Stored records

---+---

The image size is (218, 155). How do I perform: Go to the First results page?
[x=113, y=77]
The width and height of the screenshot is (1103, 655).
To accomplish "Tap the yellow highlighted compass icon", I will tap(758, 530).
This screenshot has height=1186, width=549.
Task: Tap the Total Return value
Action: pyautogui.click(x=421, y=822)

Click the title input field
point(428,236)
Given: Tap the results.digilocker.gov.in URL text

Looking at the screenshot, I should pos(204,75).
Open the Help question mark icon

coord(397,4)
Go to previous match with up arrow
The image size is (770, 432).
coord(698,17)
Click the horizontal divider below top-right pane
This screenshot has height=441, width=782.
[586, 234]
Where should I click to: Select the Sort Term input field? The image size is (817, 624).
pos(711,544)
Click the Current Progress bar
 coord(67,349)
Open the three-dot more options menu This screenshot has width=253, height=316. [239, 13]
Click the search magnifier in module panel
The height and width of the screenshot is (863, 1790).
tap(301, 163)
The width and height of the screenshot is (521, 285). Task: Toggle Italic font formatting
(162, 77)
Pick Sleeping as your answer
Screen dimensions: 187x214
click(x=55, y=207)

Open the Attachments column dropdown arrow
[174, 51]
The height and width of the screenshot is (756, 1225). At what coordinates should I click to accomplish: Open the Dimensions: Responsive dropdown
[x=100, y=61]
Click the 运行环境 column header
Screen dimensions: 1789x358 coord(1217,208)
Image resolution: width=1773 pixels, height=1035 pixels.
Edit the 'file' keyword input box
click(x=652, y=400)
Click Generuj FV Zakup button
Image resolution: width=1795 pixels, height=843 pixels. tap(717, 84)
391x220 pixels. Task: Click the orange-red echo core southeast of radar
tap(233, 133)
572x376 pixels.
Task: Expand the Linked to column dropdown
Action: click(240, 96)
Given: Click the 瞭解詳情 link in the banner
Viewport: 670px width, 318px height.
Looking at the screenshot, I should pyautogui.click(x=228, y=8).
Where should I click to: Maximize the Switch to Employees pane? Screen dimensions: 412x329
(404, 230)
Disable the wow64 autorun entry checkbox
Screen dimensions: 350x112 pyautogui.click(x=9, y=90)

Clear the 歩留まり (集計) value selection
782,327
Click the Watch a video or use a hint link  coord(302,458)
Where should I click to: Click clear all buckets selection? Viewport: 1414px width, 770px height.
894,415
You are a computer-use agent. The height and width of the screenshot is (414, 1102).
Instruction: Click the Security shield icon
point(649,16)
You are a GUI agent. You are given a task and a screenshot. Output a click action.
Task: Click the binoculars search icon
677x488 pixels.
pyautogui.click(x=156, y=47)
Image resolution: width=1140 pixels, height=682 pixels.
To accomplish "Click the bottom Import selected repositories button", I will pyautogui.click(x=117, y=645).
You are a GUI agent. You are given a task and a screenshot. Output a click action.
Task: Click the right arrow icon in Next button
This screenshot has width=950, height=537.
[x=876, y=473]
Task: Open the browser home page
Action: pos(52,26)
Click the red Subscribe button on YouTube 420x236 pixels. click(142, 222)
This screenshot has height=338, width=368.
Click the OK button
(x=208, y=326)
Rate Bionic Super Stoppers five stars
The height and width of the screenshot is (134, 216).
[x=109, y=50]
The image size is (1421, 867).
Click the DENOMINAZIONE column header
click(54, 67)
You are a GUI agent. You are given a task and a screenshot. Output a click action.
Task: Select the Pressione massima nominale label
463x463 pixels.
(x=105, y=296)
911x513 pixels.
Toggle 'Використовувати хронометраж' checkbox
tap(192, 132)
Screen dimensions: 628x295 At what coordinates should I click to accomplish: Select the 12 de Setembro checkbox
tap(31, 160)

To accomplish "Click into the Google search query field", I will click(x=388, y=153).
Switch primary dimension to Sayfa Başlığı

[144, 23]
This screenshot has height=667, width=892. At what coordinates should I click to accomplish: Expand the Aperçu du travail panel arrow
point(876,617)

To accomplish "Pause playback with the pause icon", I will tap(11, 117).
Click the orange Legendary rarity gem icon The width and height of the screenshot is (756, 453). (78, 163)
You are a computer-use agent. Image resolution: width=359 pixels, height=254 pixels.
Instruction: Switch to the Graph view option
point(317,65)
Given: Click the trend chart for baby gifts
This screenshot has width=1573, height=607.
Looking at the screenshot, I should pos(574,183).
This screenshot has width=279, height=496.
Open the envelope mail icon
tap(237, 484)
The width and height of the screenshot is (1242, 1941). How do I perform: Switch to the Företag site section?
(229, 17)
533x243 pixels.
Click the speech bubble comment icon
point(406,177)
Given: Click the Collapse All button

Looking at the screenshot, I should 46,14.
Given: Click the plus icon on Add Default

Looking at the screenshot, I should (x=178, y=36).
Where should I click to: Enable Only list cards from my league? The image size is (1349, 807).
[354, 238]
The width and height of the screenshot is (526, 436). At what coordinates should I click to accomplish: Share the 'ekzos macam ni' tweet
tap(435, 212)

---+---

** Task prompt **
Search the entries above for the string "computer". Copy each line that holds it.

** Solution **
You are a computer-use agent. The height and width of the screenshot is (414, 1102).
You are a computer-use agent. Image resolution: width=359 pixels, height=254 pixels.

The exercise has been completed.